» **TASK STATEMENT**: Update the listing below by replacing every "Identify the location of" with "Find the position of" and leaving all other text unchanged.

══════════════════════════════

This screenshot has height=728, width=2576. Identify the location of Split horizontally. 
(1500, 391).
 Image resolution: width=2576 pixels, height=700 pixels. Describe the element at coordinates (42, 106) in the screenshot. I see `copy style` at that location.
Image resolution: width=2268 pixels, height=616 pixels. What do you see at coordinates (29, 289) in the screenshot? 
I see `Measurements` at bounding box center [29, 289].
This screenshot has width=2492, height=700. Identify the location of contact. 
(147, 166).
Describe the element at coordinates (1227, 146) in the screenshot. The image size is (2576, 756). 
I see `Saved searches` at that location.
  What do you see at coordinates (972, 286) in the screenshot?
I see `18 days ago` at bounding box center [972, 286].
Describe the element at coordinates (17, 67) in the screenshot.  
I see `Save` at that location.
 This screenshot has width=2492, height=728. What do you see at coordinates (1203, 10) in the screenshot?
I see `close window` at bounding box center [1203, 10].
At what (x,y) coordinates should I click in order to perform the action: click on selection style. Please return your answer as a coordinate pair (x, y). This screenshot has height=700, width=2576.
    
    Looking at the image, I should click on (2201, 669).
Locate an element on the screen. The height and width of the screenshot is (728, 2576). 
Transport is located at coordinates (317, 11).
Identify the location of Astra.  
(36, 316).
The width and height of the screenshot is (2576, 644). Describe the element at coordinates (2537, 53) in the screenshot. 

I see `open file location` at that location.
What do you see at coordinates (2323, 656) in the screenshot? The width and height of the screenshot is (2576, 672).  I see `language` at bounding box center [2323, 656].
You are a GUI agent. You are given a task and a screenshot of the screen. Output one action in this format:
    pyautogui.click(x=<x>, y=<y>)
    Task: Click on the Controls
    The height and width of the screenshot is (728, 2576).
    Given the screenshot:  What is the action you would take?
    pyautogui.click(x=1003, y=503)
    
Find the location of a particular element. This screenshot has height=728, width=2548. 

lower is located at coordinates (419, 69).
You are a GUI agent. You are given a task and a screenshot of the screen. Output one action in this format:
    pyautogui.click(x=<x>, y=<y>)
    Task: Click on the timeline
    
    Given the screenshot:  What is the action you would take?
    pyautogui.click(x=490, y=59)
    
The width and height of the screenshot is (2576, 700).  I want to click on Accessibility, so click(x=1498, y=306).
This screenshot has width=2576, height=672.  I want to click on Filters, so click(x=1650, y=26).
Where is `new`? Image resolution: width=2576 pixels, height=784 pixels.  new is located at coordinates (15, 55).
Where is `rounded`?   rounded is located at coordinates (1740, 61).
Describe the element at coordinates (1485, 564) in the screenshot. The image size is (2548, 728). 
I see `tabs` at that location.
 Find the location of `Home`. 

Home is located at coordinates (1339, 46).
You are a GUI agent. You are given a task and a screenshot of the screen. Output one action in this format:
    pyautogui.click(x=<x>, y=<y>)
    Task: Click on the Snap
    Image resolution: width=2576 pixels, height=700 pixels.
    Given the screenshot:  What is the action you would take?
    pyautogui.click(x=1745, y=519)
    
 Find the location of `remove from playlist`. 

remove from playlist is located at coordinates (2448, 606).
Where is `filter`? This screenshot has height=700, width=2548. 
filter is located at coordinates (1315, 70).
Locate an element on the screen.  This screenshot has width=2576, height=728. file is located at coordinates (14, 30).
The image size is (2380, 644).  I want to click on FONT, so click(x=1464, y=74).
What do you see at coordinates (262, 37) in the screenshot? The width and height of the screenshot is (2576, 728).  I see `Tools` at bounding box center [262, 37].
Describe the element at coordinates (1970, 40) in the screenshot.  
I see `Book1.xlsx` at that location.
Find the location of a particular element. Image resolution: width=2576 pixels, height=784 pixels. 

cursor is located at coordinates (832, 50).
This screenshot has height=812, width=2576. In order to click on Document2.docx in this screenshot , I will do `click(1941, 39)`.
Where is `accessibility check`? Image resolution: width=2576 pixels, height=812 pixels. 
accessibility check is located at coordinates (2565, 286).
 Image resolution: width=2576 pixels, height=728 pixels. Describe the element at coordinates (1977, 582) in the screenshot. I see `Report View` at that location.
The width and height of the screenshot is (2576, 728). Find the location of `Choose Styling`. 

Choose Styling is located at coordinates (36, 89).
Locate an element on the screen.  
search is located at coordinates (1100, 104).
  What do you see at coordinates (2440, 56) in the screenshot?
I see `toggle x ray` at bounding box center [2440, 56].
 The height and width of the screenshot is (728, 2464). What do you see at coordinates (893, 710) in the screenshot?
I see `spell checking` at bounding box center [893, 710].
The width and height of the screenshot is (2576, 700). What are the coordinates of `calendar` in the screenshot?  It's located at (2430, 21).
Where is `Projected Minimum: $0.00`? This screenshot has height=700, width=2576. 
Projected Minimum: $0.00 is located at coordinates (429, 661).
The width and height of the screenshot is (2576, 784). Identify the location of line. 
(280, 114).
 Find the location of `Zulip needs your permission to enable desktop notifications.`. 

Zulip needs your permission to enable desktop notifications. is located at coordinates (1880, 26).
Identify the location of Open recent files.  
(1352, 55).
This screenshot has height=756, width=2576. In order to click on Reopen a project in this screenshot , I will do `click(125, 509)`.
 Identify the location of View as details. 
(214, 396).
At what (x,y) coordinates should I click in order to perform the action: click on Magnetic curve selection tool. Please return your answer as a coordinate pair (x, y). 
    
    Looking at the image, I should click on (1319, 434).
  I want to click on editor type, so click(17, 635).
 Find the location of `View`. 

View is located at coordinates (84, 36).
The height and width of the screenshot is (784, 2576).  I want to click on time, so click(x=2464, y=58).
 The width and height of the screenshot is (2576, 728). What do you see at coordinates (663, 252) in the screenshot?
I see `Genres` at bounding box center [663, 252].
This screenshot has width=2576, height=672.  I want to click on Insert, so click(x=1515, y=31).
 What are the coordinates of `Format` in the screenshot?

══════════════════════════════

» **SOLUTION**:
This screenshot has height=728, width=2576. Find the position of Split horizontally. 
(1500, 391).
 Image resolution: width=2576 pixels, height=700 pixels. Describe the element at coordinates (42, 106) in the screenshot. I see `copy style` at that location.
Image resolution: width=2268 pixels, height=616 pixels. What do you see at coordinates (29, 289) in the screenshot? 
I see `Measurements` at bounding box center [29, 289].
This screenshot has width=2492, height=700. Find the position of contact. 
(147, 166).
Describe the element at coordinates (1227, 146) in the screenshot. The image size is (2576, 756). 
I see `Saved searches` at that location.
  What do you see at coordinates (972, 286) in the screenshot?
I see `18 days ago` at bounding box center [972, 286].
Describe the element at coordinates (17, 67) in the screenshot.  
I see `Save` at that location.
 This screenshot has width=2492, height=728. What do you see at coordinates (1203, 10) in the screenshot?
I see `close window` at bounding box center [1203, 10].
At what (x,y) coordinates should I click in order to perform the action: click on selection style. Please return your answer as a coordinate pair (x, y). This screenshot has height=700, width=2576.
    
    Looking at the image, I should click on (2201, 669).
Locate an element on the screen. The height and width of the screenshot is (728, 2576). 
Transport is located at coordinates (317, 11).
Find the position of Astra.  
(36, 316).
The width and height of the screenshot is (2576, 644). Describe the element at coordinates (2537, 53) in the screenshot. 

I see `open file location` at that location.
What do you see at coordinates (2323, 656) in the screenshot? The width and height of the screenshot is (2576, 672).  I see `language` at bounding box center [2323, 656].
You are a GUI agent. You are given a task and a screenshot of the screen. Output one action in this format:
    pyautogui.click(x=<x>, y=<y>)
    Task: Click on the Controls
    The height and width of the screenshot is (728, 2576).
    Given the screenshot:  What is the action you would take?
    pyautogui.click(x=1003, y=503)
    
Find the location of a particular element. This screenshot has height=728, width=2548. 

lower is located at coordinates (419, 69).
You are a GUI agent. You are given a task and a screenshot of the screen. Output one action in this format:
    pyautogui.click(x=<x>, y=<y>)
    Task: Click on the timeline
    
    Given the screenshot:  What is the action you would take?
    pyautogui.click(x=490, y=59)
    
The width and height of the screenshot is (2576, 700).  I want to click on Accessibility, so click(x=1498, y=306).
This screenshot has width=2576, height=672.  I want to click on Filters, so click(x=1650, y=26).
Where is `new`? Image resolution: width=2576 pixels, height=784 pixels.  new is located at coordinates (15, 55).
Where is `rounded`?   rounded is located at coordinates (1740, 61).
Describe the element at coordinates (1485, 564) in the screenshot. The image size is (2548, 728). 
I see `tabs` at that location.
 Find the location of `Home`. 

Home is located at coordinates (1339, 46).
You are a GUI agent. You are given a task and a screenshot of the screen. Output one action in this format:
    pyautogui.click(x=<x>, y=<y>)
    Task: Click on the Snap
    Image resolution: width=2576 pixels, height=700 pixels.
    Given the screenshot:  What is the action you would take?
    pyautogui.click(x=1745, y=519)
    
 Find the location of `remove from playlist`. 

remove from playlist is located at coordinates (2448, 606).
Where is `filter`? This screenshot has height=700, width=2548. 
filter is located at coordinates (1315, 70).
Locate an element on the screen.  This screenshot has width=2576, height=728. file is located at coordinates (14, 30).
The image size is (2380, 644).  I want to click on FONT, so click(x=1464, y=74).
What do you see at coordinates (262, 37) in the screenshot? The width and height of the screenshot is (2576, 728).  I see `Tools` at bounding box center [262, 37].
Describe the element at coordinates (1970, 40) in the screenshot.  
I see `Book1.xlsx` at that location.
Find the location of a particular element. Image resolution: width=2576 pixels, height=784 pixels. 

cursor is located at coordinates (832, 50).
This screenshot has height=812, width=2576. In order to click on Document2.docx in this screenshot , I will do `click(1941, 39)`.
Where is `accessibility check`? Image resolution: width=2576 pixels, height=812 pixels. 
accessibility check is located at coordinates (2565, 286).
 Image resolution: width=2576 pixels, height=728 pixels. Describe the element at coordinates (1977, 582) in the screenshot. I see `Report View` at that location.
The width and height of the screenshot is (2576, 728). Find the location of `Choose Styling`. 

Choose Styling is located at coordinates (36, 89).
Locate an element on the screen.  
search is located at coordinates (1100, 104).
  What do you see at coordinates (2440, 56) in the screenshot?
I see `toggle x ray` at bounding box center [2440, 56].
 The height and width of the screenshot is (728, 2464). What do you see at coordinates (893, 710) in the screenshot?
I see `spell checking` at bounding box center [893, 710].
The width and height of the screenshot is (2576, 700). What are the coordinates of `calendar` in the screenshot?  It's located at (2430, 21).
Where is `Projected Minimum: $0.00`? This screenshot has height=700, width=2576. 
Projected Minimum: $0.00 is located at coordinates (429, 661).
The width and height of the screenshot is (2576, 784). Find the position of line. 
(280, 114).
 Find the location of `Zulip needs your permission to enable desktop notifications.`. 

Zulip needs your permission to enable desktop notifications. is located at coordinates (1880, 26).
Find the position of Open recent files.  
(1352, 55).
This screenshot has height=756, width=2576. In order to click on Reopen a project in this screenshot , I will do `click(125, 509)`.
 Find the position of View as details. 
(214, 396).
At what (x,y) coordinates should I click in order to perform the action: click on Magnetic curve selection tool. Please return your answer as a coordinate pair (x, y). 
    
    Looking at the image, I should click on (1319, 434).
  I want to click on editor type, so click(17, 635).
 Find the location of `View`. 

View is located at coordinates (84, 36).
The height and width of the screenshot is (784, 2576).  I want to click on time, so click(x=2464, y=58).
 The width and height of the screenshot is (2576, 728). What do you see at coordinates (663, 252) in the screenshot?
I see `Genres` at bounding box center [663, 252].
This screenshot has width=2576, height=672.  I want to click on Insert, so click(x=1515, y=31).
 What are the coordinates of `Format` in the screenshot?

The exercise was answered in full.